In scena la famiglia moderna: arriva venerdì 4 gennaio, al Teatro Galleria di Legnano, “Non mi hai più detto ti amo”, commedia inedita scritta e diretta da Gabriele Pignotta.

La trama risulta quasi familiare e strizza l’occhio ad un cliché ormai molto diffuso nella quotidianità moderna: la madre di famiglia, architetto “in stand-by” e casalinga a tempo pieno, giunta alla mezza età, con una sospetta minaccia per la propria salute a far riflettere sul passare del tempo, si riscopre un giorno essere l’unica impalcatura e collante di quella istituzione che chiamiamo famiglia che, se depauperata del contributo dei suoi componenti, perde inevitabilmente di significato.
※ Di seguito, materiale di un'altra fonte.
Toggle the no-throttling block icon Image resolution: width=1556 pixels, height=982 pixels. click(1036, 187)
Così la scelta è una, seppure costi un caro prezzo: allontanare i figli per spingerli a sfoderare le loro risorse individuali e prendere le distanze dal proprio matrimonio, per riscoprire l’importanza del partner al di fuori della routine.
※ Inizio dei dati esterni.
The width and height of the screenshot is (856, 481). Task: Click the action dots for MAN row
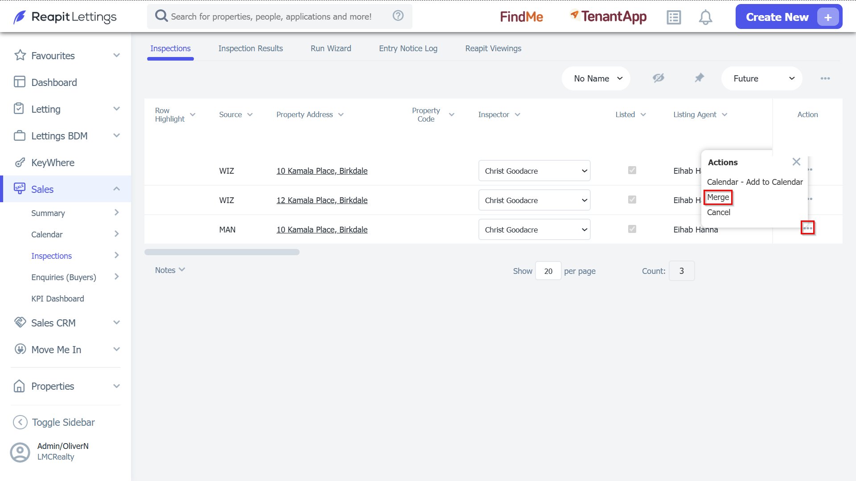[807, 228]
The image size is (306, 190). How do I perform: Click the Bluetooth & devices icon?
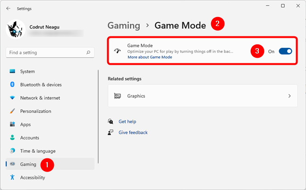[12, 85]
La storia è apparentemente lineare e si svolge, senza grandi artifizi scenici, tra il soggiorno della famiglia, lo studio medico del padre e quello di architetto della madre. Interessanti alcune scelte della regia forse funzionali a rendere lo spettacolo quanto più accessibile al pubblico. Si nota, ad esempio, l’inversione spaziale tra medico e paziente a renderne materialmente visibile lo scambio di ruoli: il protagonista, infatti, si rende conto che è egli stesso “paziente” e di dover “medicare” le proprie ferite e quelle impartite alla propria famiglia. Il topos classico diventa qui, nel vero punto di svolta della storia, funzionale a veicolare una vera e propria “morale”, addolcita poi dalla leggerezza adottata nel finale.
Sullo sfondo, si profila anche il motivo dell’abbandono materno che prende corpo attraverso le nevrosi del Sig. Morosini. Doveroso aprire a riguardo una parentesi sull’irresistibile comicità del suo interprete: “intruso” nella famiglia del suo medico curante, Fabrizio Corucci, ci regala un sorriso tragicomico sulla difficoltà delle relazioni familiari.

Piacevoli nella semplicità mai banale della loro interpretazione anche Raffaella Camarda e Francesco Maria Conti (nei panni dei figli: Tiziana e Matteo), supportati da un testo che fa della acuta sensibilità il suo cavallo di battaglia. In proposito, di una tenerezza incredibilmente realistica lo sketch sull’attacco “walking dead”.

In ultima analisi lo spettacolo risulta molto gradevole: leggero nelle aspettative e profondo nelle tematiche, globalmente ben realizzato e interpretato.